(Stored data entries)
::::::

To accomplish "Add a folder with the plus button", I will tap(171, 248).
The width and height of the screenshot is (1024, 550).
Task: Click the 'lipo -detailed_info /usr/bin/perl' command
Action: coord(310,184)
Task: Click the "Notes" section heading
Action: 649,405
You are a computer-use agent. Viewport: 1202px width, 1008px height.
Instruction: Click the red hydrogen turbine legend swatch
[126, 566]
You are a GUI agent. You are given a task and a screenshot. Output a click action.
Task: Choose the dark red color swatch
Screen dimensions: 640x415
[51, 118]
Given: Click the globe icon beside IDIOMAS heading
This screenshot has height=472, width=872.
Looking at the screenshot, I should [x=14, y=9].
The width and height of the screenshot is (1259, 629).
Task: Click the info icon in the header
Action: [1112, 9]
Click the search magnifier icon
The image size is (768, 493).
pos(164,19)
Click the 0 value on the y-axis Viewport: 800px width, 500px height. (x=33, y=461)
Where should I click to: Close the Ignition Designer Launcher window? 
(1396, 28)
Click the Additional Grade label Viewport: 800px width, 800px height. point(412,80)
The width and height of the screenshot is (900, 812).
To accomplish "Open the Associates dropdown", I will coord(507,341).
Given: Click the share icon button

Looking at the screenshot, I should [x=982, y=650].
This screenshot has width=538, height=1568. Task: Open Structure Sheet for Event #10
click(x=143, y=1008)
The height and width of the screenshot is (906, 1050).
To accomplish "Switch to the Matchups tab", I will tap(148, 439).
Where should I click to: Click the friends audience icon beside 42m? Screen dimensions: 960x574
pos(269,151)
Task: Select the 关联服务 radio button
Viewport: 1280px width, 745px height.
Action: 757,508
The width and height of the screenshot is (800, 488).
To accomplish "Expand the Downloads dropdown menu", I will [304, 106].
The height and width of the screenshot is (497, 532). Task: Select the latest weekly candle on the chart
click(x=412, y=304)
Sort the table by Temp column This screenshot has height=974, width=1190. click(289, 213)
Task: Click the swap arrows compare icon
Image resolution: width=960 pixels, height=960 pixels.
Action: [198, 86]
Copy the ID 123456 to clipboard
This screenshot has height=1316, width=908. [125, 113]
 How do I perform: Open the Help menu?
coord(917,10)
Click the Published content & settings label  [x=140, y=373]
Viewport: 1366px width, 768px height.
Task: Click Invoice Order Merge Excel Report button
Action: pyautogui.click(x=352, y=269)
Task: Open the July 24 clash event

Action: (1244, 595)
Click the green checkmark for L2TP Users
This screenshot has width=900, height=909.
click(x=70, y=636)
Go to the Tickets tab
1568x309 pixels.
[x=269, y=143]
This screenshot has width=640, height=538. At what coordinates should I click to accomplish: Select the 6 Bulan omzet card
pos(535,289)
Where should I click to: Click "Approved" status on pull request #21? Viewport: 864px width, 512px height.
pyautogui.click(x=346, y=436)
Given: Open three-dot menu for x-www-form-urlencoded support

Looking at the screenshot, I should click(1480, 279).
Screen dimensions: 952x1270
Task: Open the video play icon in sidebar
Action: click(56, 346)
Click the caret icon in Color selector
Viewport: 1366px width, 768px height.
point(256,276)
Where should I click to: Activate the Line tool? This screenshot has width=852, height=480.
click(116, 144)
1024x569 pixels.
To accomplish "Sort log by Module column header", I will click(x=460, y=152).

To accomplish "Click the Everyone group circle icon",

::::::

> **TASK GOAL**: Scan the data above. Return every line with "column" in it.

> **TASK RESPONSE**:
Sort the table by Temp column This screenshot has height=974, width=1190. click(289, 213)
To accomplish "Sort log by Module column header", I will click(x=460, y=152).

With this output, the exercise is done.